Just consider a circle and forget the filling. The bounds will either be the center of the circle, the endpoints, or the points at 0, 90, 180, or 270 degrees (if they exist in this slice). The maxima and minima of these seven points will determine your bounding rectangle.
As far as placing it in the center, calculate the average of the max and min for both the rectangle and the pie slice, and add or subtract the difference of these to whichever one you want to move.
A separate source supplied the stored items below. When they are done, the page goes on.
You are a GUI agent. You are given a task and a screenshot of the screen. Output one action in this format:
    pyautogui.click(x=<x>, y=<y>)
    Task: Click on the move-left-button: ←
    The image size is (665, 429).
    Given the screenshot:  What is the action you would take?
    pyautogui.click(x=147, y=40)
I would divide the problem into three steps:
Find the bounding box of a unit pie slice (or if a radius is given the actual pie slice centered at (0, 0)).
Fit the bounding box in your rectangle.
Use the information about fitting the bounding box to adjust the center and radius of the pie slice.
When I have time, I may flush this out with more details.